Minggu, 14 Juni 2015

Terbangnya Punai - Marianne Katoppo


Judul Buku
:
Terbangnya Punai
Penulis
:
Marianne Katoppo
Penerbit
:
Pustaka Sinar Harapan
Tahun Terbit
:
1991 (terbit pertama: 1977)



Pemplotan kisah yang berlokasi dari ujung utara sampai ujung selatan Stockholm ini tidak dibikin mencapai puncak dramatik. Hubungan Pingkan Nayoan dan Martin Lorch, penyulut utama kedramatisan itu, diungkapkan secara gamblang hanya pada dua bab awal dan tiga bab terakhir. Pada bab-bab di antaranya hanya ditunjukkan bayang-bayangnya lewat interaksi Pingkan dengan tokoh-tokoh lain. Martin tidak hadir karena dia dirawat di rumah sakit gara-gara kecelakaan. Barulah setelah dia kembali, Pingkan menyelesaikan urusan mereka. Penyelubungan sementara hubungan Pingkan dan Martin membuat saya lengah, sehingga saat persoalan itu diangkat kembali ke permukaan, persoalan itu menghentak, apalagi ditambah dengan pengungkapan rahasia Martin.
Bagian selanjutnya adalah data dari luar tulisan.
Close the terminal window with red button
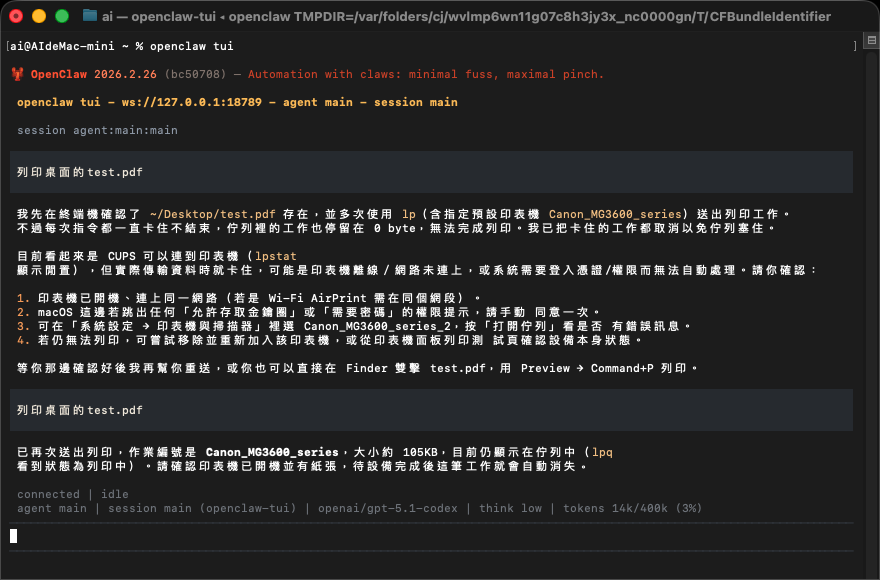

Selama Martin tidak ada, Pingkan bertemu dengan banyak orang: Miguel, Christel, Agnieszka, Tante Irma, Ulrike, Amanda, Marianne, Dieter, Anderzej, Cecilia, Charlotte, Astrid, dst. Sayang sekali, banyaknya tokoh yang ditemui Pingkan membuat saya sulit mengingat nama mereka, sampai-sampai saya harus menyontek untuk menuliskan kembali nama mereka dalam tulisan ini, padahal dalam interaksi mereka terdapat pembahasan tentang banyak hal yang berkaitan dengan gagasan yang ingin disampaikan Marianne Katoppo pada pembaca. Jadilah nama-nama itu tidak lebih berkesan ketimbang bahasan dalam obrolan mereka.
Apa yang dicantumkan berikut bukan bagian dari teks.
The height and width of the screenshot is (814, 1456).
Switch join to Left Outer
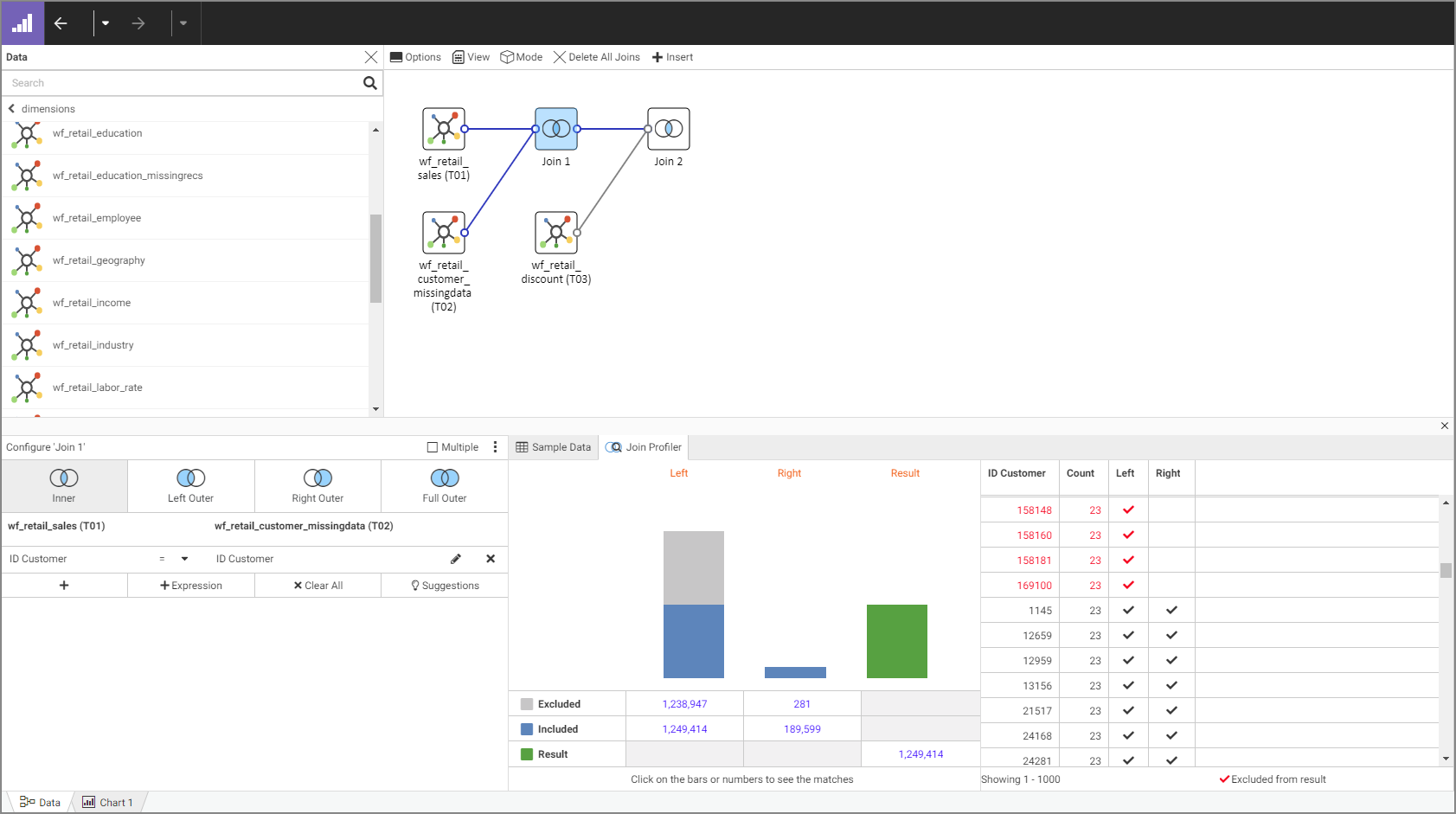coord(190,484)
Cita-cita dan kesuksesan adalah salah satu hal yang diulik cukup jauh dalam Terbangnya Punai. Pingkan tidak diterima oleh sebuah sekolah orthopist. Anderzej mendorongnya untuk mencoba lagi tahun depan. Pingkan bilang bekerja itu untuk bertahan hidup bagaimanapun membosankannya pekerjaan itu. Anderzej bilang buat apa bekerja kalau tak ada rasa cinta terhadap pekerjaan itu. Saat bicara tentang kesuksesan, Pingkan teringat pada teman-temannya yang mengaku-ngaku telah jadi “orang” pada orang tuanya, padahal sebenarnya tidak. Cita-cita dan kesuksesan dirangkum dengan gamblang pada adegan Pingkan memutuskan pulang ke Indonesia. Bukan gelar atau harta yang mematangkan manusia, melainkan pengalaman.

Pulang adalah topik yang berkali-kali muncul dalam Terbangnya Punai. Anderzej, orang Polandia yang tak bisa pulang ke kampung halaman, bilang pada Pingkan betapa menyenangkannya bisa pulang ke kampung halaman. Tante Irma, orang Yahudi, bercerita pada Pingkan tentang pengalamannya di Jerman selama masa pemerintahan Hitler. Lalu, secara tersirat topik ini terkandung dalam kisah Pus, kucing Pingkan, yang tersesat. Selain interaksi dengan mereka, Pingkan juga berkali-kali teringat muasal dia pergi ke Swedia. Surat dari keluarga di Indonesia pun datang mengingatkan agar dia pulang. Akhirnya, dia pulang.

Sebagai seorang perantau, Pingkan juga merasakan perbedaan budaya antara tanah air dan tanah rantau. Berbeda dengan topik lain, naratorlah penutur topik ini. Narator masuk ke dalam benak Pingkan. Ketepatan waktu membuat orang tergesa-gesa. Di sisi lain, orang jadi mesti disiplin. Di Swedia hubungan bebas antara laki-perempuan tidak dipermasalahkan. Kalau di Indonesia, ini bisa jadi gunjingan yang tak ada habisnya. Terakhir, lewat interaksinya dengan Ulrike sang gadis cilik dan ibunya, Charlotte, Pingkan merenung tentang kebijakan pemerintah tentang pengasuhan anak.

Dalam berbagai bentuk, kesetiaan jadi topik yang muncul paling banyak dalam Terbangnya Punai. Hubungan Miguel dan Christel, dan Cecilia dan Kristel menunjukkan ketidaksetiaan, sedangkan hubungan Amanda dan Bertil menunjukkan kesetiaan yang pahit. Pingkan sendiri menjadi pengejawantahan kesetiaan sekaligus ketidaksetiaan. Dia sangat setia pada Martin, bahkan berharap menikah dengannya walaupun Martin terus-menerus menunda. Ternyata Martin tidak setia. Pingkan akhirnya menyerah dan berselingkuh dengan Anderzej. Hal inilah yang akhirnya memantik Pingkan untuk pulang ke kampung halaman.

Saat awal membaca Terbangnya Punai, saya tidak merasa persoalan yang disebutkan di awal adalah bom waktu. Hidung saya justru malah teralihkan pada aroma penyelubungnya, mesiu berupa pembicaraan tentang cita-cita, kesuksesan, pulang , dan kesetiaan.